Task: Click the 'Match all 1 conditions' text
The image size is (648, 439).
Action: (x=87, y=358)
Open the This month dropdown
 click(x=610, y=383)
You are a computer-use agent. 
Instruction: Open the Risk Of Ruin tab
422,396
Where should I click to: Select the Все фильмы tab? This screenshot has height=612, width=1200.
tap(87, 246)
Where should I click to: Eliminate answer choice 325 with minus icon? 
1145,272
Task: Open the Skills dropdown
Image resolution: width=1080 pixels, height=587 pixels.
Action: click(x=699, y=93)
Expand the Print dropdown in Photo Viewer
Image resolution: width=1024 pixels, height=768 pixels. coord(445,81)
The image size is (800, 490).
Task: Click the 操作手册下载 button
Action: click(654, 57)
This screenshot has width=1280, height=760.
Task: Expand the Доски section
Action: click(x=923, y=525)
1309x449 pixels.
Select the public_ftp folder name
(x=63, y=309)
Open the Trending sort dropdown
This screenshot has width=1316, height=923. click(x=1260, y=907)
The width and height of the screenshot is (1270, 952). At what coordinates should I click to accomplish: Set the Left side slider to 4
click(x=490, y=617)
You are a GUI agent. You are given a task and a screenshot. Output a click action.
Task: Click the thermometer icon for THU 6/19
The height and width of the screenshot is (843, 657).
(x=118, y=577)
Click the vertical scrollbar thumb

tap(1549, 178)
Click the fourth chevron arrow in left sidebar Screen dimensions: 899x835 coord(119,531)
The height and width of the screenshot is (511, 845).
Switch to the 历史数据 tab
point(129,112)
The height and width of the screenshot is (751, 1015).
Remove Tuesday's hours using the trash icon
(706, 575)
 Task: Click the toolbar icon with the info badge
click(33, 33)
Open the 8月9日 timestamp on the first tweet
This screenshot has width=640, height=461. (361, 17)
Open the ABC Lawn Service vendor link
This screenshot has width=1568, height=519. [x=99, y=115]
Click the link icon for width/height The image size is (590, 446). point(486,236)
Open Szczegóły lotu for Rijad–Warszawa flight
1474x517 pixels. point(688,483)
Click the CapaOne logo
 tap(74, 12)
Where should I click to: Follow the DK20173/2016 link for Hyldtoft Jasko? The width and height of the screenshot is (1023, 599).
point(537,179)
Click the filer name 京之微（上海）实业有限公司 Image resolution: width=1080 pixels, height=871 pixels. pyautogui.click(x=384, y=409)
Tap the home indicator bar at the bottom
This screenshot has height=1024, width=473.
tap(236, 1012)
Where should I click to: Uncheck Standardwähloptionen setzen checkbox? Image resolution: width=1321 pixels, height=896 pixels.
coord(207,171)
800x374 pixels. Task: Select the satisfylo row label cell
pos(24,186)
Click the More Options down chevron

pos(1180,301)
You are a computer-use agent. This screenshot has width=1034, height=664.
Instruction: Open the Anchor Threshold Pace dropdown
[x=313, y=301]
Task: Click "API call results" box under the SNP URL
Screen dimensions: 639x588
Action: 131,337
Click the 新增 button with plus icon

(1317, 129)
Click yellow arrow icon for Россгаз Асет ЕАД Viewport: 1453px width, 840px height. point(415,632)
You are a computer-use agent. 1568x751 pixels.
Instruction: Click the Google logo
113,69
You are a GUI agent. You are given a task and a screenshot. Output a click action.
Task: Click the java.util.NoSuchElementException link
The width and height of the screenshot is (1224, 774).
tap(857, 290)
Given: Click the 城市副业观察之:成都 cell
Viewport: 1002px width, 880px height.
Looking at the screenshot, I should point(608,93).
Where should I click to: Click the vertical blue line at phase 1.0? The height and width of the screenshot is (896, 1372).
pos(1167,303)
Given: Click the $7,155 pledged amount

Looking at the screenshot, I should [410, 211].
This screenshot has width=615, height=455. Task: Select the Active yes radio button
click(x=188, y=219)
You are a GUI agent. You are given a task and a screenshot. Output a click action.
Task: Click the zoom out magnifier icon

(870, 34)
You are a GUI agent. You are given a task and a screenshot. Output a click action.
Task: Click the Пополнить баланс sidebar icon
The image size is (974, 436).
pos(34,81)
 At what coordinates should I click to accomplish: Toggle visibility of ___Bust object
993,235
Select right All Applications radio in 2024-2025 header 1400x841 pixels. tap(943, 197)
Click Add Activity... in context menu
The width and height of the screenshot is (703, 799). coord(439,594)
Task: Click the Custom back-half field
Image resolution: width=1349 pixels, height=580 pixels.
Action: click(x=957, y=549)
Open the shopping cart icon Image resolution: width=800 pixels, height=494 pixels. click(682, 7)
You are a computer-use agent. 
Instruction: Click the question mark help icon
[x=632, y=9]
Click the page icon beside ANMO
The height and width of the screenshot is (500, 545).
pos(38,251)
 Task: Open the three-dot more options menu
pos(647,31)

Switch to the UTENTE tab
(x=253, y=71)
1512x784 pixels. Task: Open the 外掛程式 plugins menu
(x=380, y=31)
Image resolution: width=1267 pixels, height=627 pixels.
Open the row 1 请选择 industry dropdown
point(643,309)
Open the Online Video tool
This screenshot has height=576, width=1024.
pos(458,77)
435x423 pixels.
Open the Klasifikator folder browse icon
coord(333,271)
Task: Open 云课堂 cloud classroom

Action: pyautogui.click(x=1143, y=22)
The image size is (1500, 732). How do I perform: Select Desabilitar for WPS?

::::::::::

◆ **Exercise**
Gather each line in the data that holds the string "arrow".

◆ **Result of this task**
Click the fourth chevron arrow in left sidebar Screen dimensions: 899x835 coord(119,531)
Click yellow arrow icon for Россгаз Асет ЕАД Viewport: 1453px width, 840px height. point(415,632)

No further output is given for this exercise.